Saturday March 11th
AI generated image with Midjourney
Data science is becoming more and more relevant with each passing day, as though it wasn't already omnipresent. Think about the billions if not trillions of useful data points that are captured every moment. From the weather to traffic to the endless content constantly being generated through social media platforms, there is a constant and mind-boggling torrent of data that accumulates and constitutes an incredibly powerful resource - one that is worth billions in and of itself. The existence of this overwhelming flood of data is often concealed from us - in the apps we often trust and use without a second thought, and by big corporate houses. Sitting on the other side of our tiny portable mirrors that lead us to the fantastical virtual world, lie several thousand employees and scientists carefully studying our data, alongside millions of others, just out of sight. It's really quite frightening if you think about it!

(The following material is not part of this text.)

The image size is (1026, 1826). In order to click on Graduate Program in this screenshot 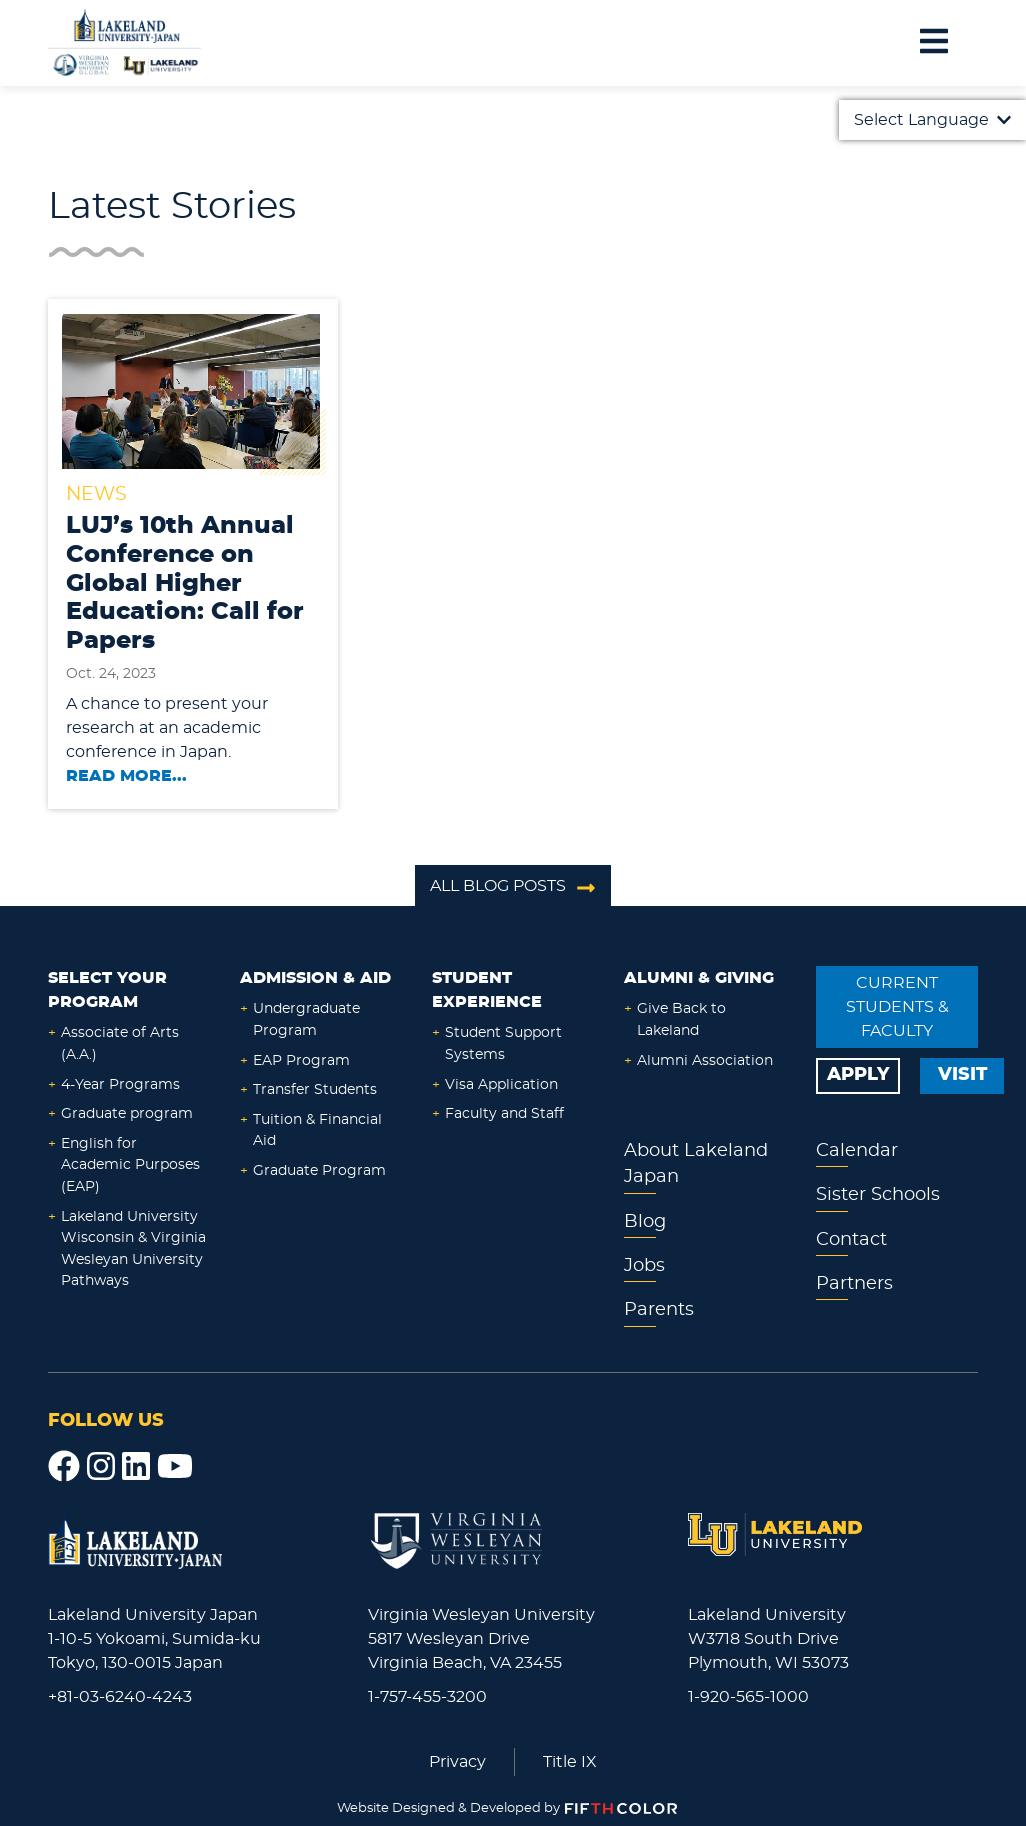, I will do `click(319, 1170)`.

Increasingly, the use of data and data privacy have become hot-button topics in government and larger society. Data has proven to be a lethal weapon that gives producers the edge in the information war, and over consumers. We can defend ourselves by understanding the motive behind various organisations for using our data. As the common saying goes, "if you aren't paying for the product, you are the product."

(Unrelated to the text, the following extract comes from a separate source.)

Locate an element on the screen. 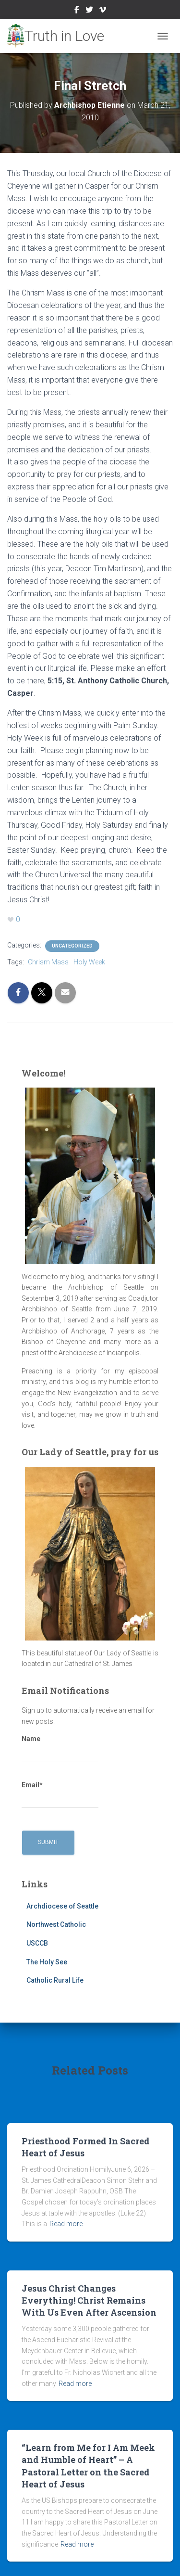 The width and height of the screenshot is (180, 2576). Catholic Rural Life is located at coordinates (55, 1980).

Let's start with the most downloaded and regularly used class of apps in the world - social media. Have you ever considered how an app like Snapchat makes money? Or what about Instagram? Are they truly the pure, charitable organisations whose aim is to simply facilitate communication through technology they claim to be? And what about their algorithms. The staple of the modern social media app consists of an infinite feed of information. So how do they decide what to show you? It's by asking questions like this that we can be better informed.
That said, not all companies use data to scam you or exploit you. One good example of this is data-informed ads. Everyone wins, you get more useful ads, the platform gets better ad services and can charge higher rates, and advertisers get more effective ads with better click-through rates (CTR) at overall lower costs. This is subtly (yet crucially) different, however, from targetted ads which allow advertisers to direct their ads to specific ranges of targets to push their ads. This has proven adverse effects, including those presented by manipulative and malicious actors which directly target and oppress particular demographics, as in the case of Cambridge Analytica. If we simply understand the algorithms, and exercise our better judgement, taking the moment to step back and ask whether the content we consume on a daily basis truly deserves the time we spend on it, then there is nothing to fear and data can become a valuable tool to fix systematic issues.
Take for instance the issue of car accidents. By creating meaningful tools to truly explore data, and perform insightful analysis we can learn important lessons about road structure and their fundamental relationship with car crashes. This is a well-documented and easily accessible topic with resources such as this dataset from the SWITRS system for car crashes in California on Kaggle. From this I created an application (pictures below) which combines unsupervised machine learning algorithms and an easy to explore map interface to identify clusters of car crashes by querying particular quadrants. I performed the clustering using the K-Means algorithm in conjunction with the elbow method so as to find a suitable number of clusters.
Top graph illustrates the map of California with datapoint illustrated as a point.
Bottom graph shows a 3D map of the collisions that occur in discrete 0.05 longitude x 0.05 latitude boxes.
Clustering on a local area, each cluster shown in a different colour
Understanding data and what data we produce is the new normal and will only become increasingly important as deepfakes and AI become more effective and prominent in our lives - to strike the balance between limiting our data footprint, and embracing the future without fear is the key.